Resolving the Enigma of Multiple Mutant Sectors in Stamen Hairs of Tradescantia

AUTOR(ES)
RESUMO

Mutant sectors in stamen hairs of Clone 02 Tradescantia are designated as "multiple sectors" when two or more occupy the same hair, separated by non-mutant cells. Statistical analyses show that most multiple sectors do not arise as chance associations of independent events: when the frequency of stamens with two or more sectors is lowest, the probability that the sectors will be located in the same, rather than in different, hairs is highest. Ontogenetically, the ratio of sector pairs in different hairs to pairs in the same hair is highest in that period of response to acute irradiation prior to the appearance of entire-hair sectors; thereafter, the ratio subsides, approaching that of spontaneous mutation and indicating that the initiating event takes place early in hair development. Most mononemic chromosome models will not account for the production of multiple mutant and non-mutant sectors, dispersed along a linear structure such as a stamen hair, following a single mutational event.
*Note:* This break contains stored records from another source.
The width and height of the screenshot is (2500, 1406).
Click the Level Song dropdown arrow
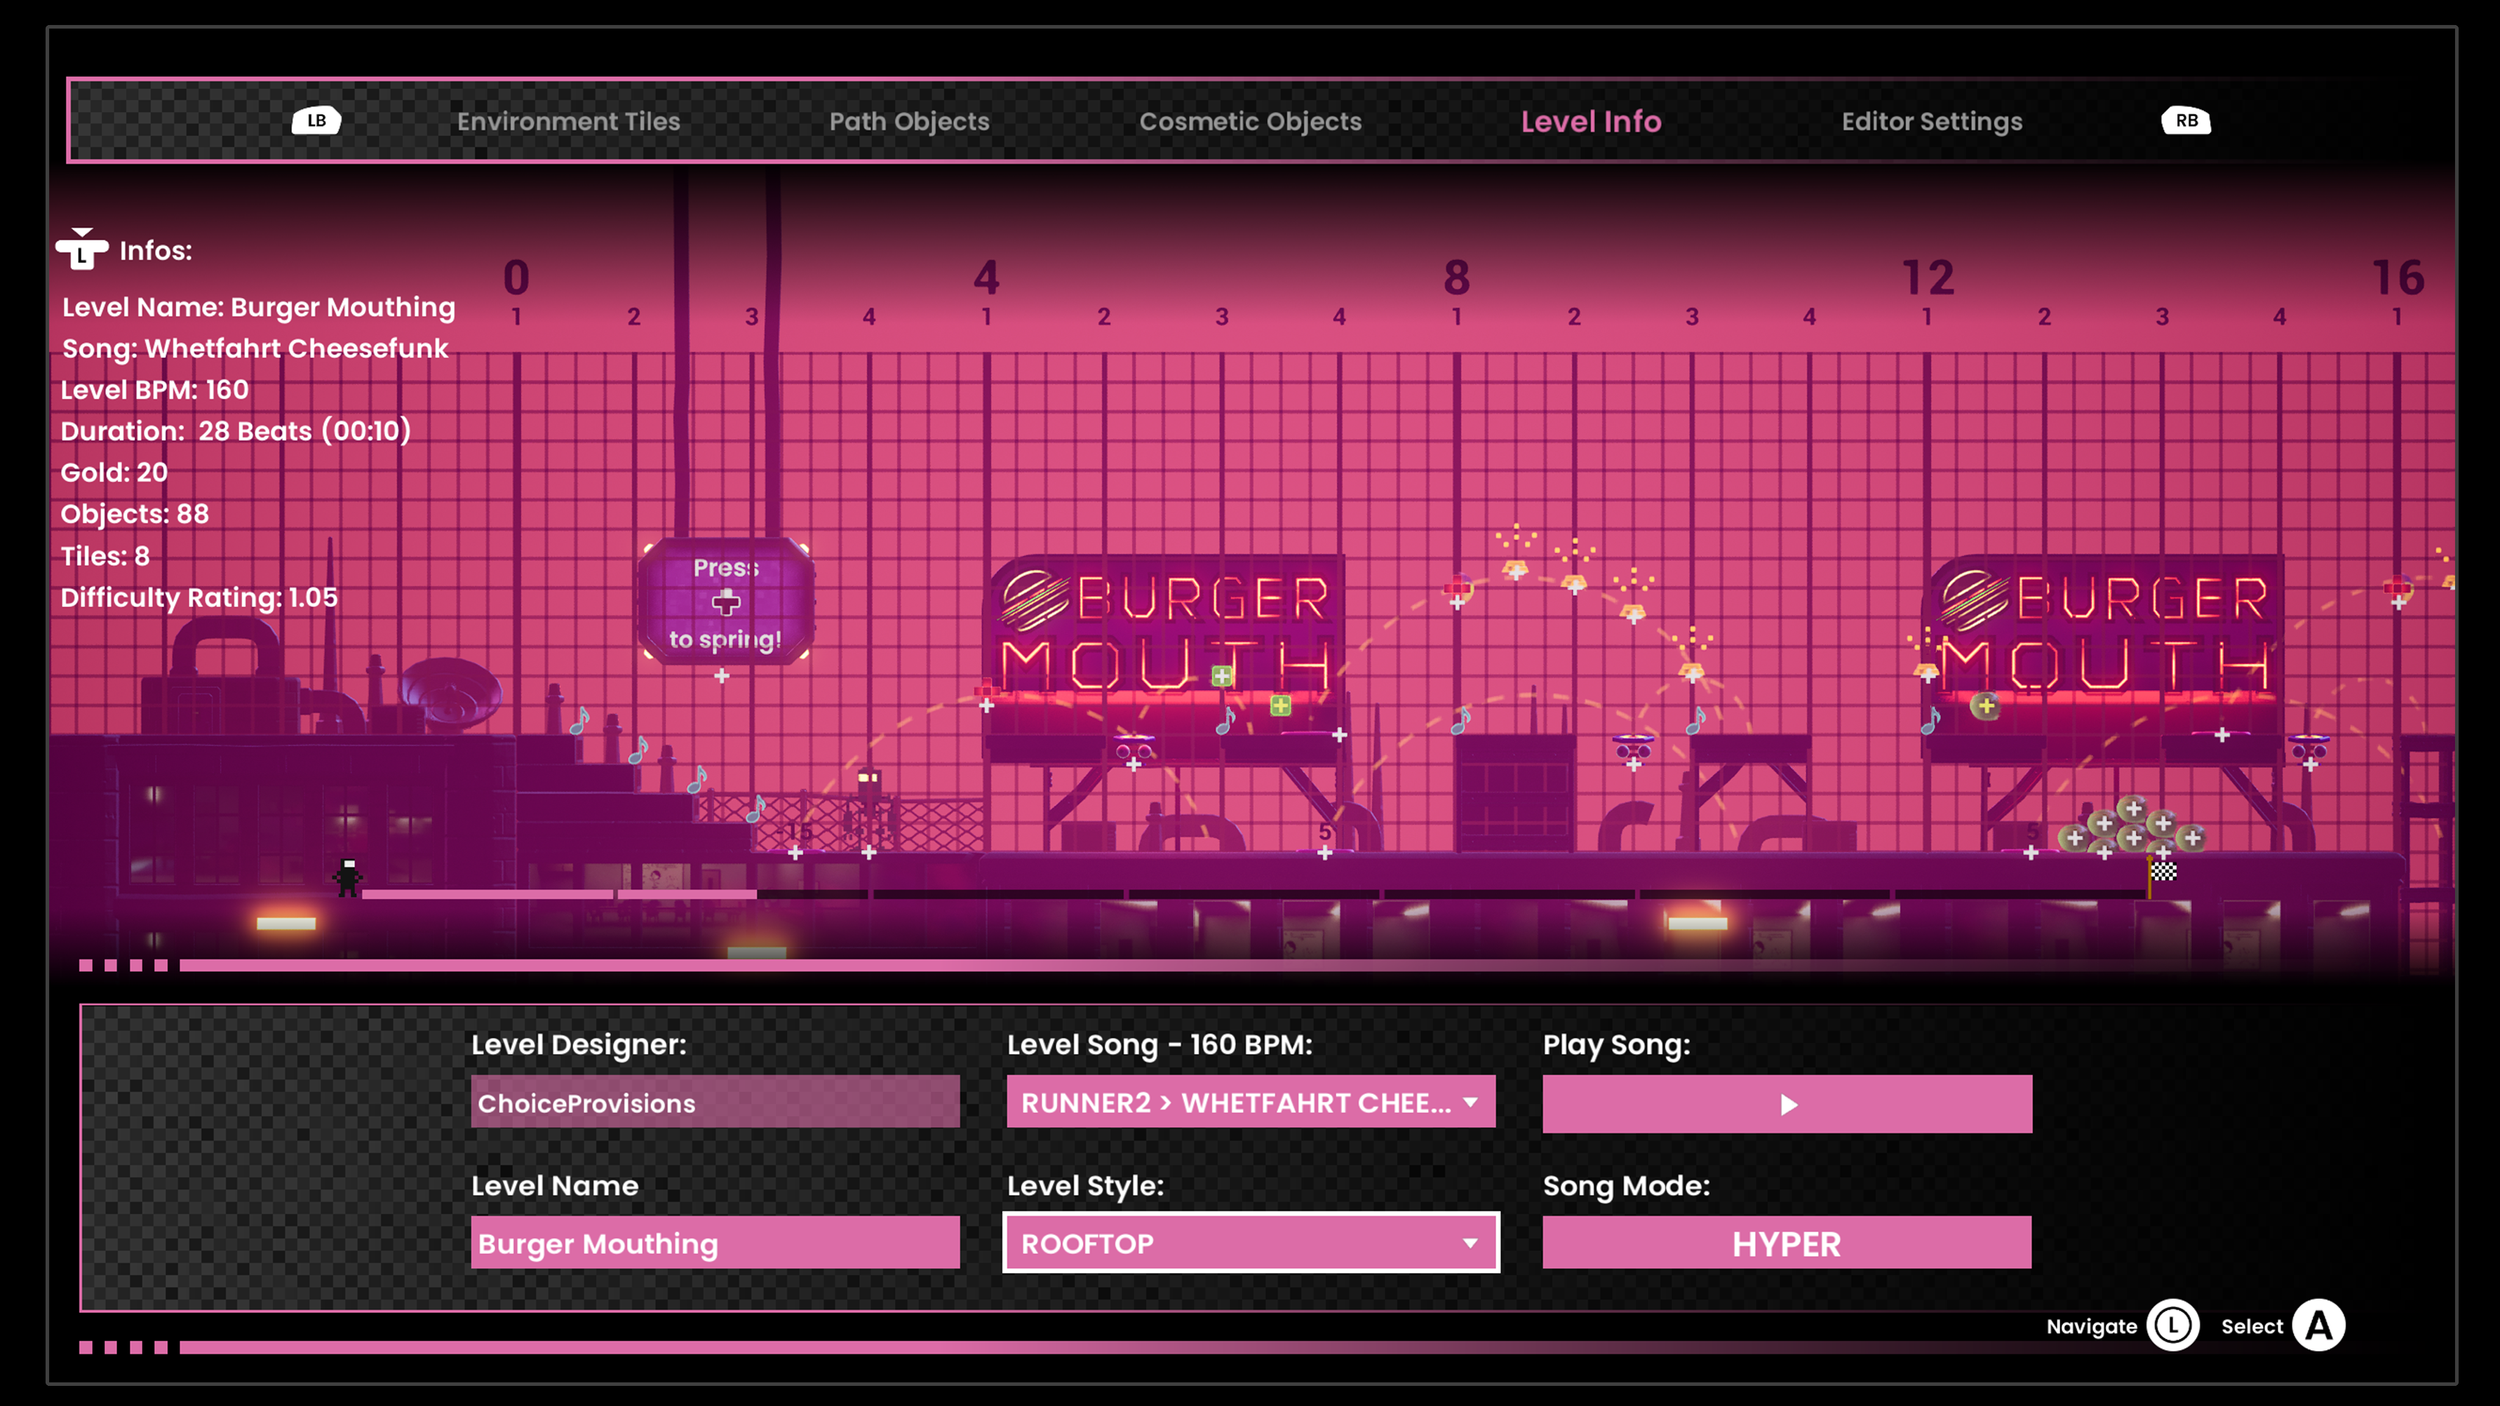[1470, 1102]
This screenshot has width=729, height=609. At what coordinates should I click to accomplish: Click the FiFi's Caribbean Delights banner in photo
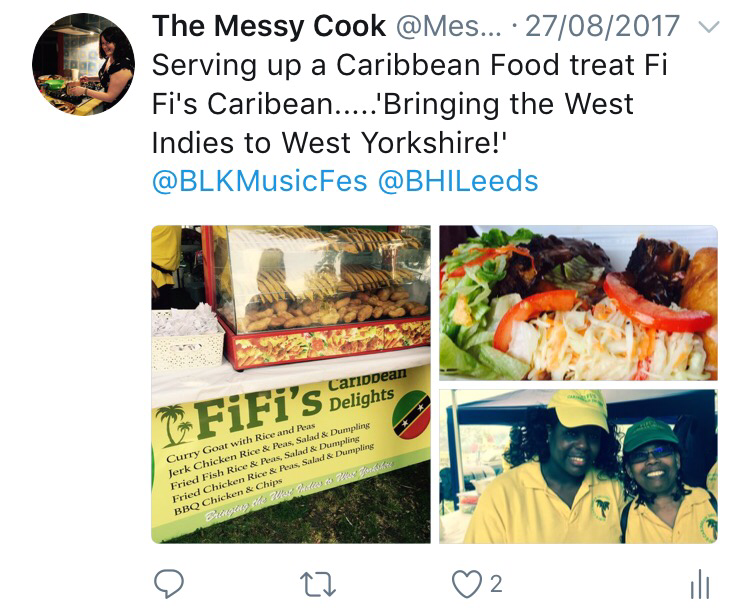pos(291,446)
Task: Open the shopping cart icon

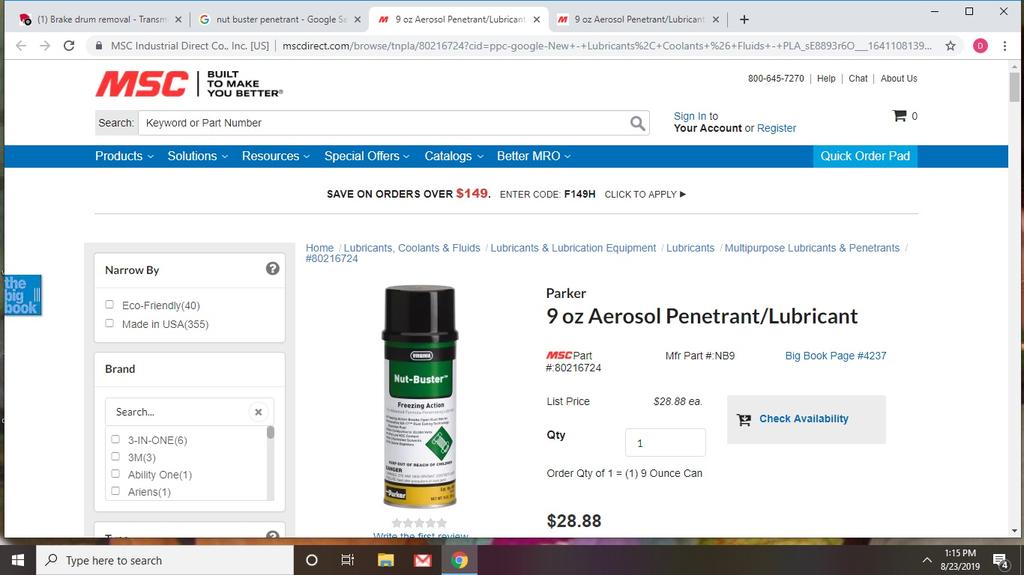Action: [899, 116]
Consideration is given to two models (one mononemic, and the other dinemic) which will readily provide the possibilities for either the immediate segregation of mutant and non-mutant cells, or for the perpetuation in daughter nuclei of a "heterozygous" chromosome capable of segregation at some later mitosis. The dinemic model is preferred because it affords operation of the mutation mechanism (including breakage and deletion) at either the DNA molecule or subunit level.